K: Kristin. My life. my story. Knowing God chose to tell the story of salvation with me in it. (AND YOU TOO).

S: Sherry. You know that lady I am lucky enough to call my mom. She some how manages to meet work deadlines, volunteer at church, snore in a recliner next to me laying in a hospital bed for days on end, pray for me, love me, laugh with me, take on doctors and watch her daughter suffer and yet still have faith. Her faith could move mountains.

G: Those crazy Grassons (and of course the johnson’s) . The goofballs I’m lucky enough to call my family. A phone call away to activate my prayer warriors (including the poor clares..My Deacon uncle does adoration for them). We know if we ask, that’d be here in a jiffy.

I: Ice cream of the coconut milk variety. Yep, thats right. Being lactose free and being able to enjoy after a long hospital stay.

V: Victory of the heart. Having this blog to share prayer requests and my thoughts/heart and having the story of the past two and a half years and being able to look back on God’s faithfulness.

I: Individuals who choose to bear Christ to others. There are days I don’t feel God’s presence, but I am always reminded by these individuals by their faith that He is here.

N: Nurses. Every nurse I have ever had. I would have never made it through all these hospital stays without the nurses who treated me like they were caring for their own family member.
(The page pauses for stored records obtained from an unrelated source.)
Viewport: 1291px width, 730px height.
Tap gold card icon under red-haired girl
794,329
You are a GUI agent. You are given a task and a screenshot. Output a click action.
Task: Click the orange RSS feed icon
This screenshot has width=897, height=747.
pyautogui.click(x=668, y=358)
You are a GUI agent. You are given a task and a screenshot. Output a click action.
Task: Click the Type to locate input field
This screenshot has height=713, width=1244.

G: God’s faithfulness. Even despite my doubts, joys, trials, he remains the same loving God.

We all carry much into thanksgiving. A year full of joys, sorrows, loss, the addition of a little one to the family, health, illness, friends, family, hurt, laughter, joy. We all have something. I pray whatever you carry into this Thanksgiving, that the Lord nestles you into the sacredness of His heart and feels your heart with peace.

One thought on “What’s in your thanksgiving?

  1. I thought of you when I read this quote… In suffering’s value: “During painful times, when you feel a terrible void, think how God is enlarging the capacity of your soul so that it can receive Him — making it, as it were, infinite as He is infinite. Look upon each pain as a love token coming to you directly from God in order to unite you to Him.” — Saint Elizabeth of the Trinity
    May you be united to God as you journey through these trials. Have a blessed Thanksgiving. Keeping you in my prayers.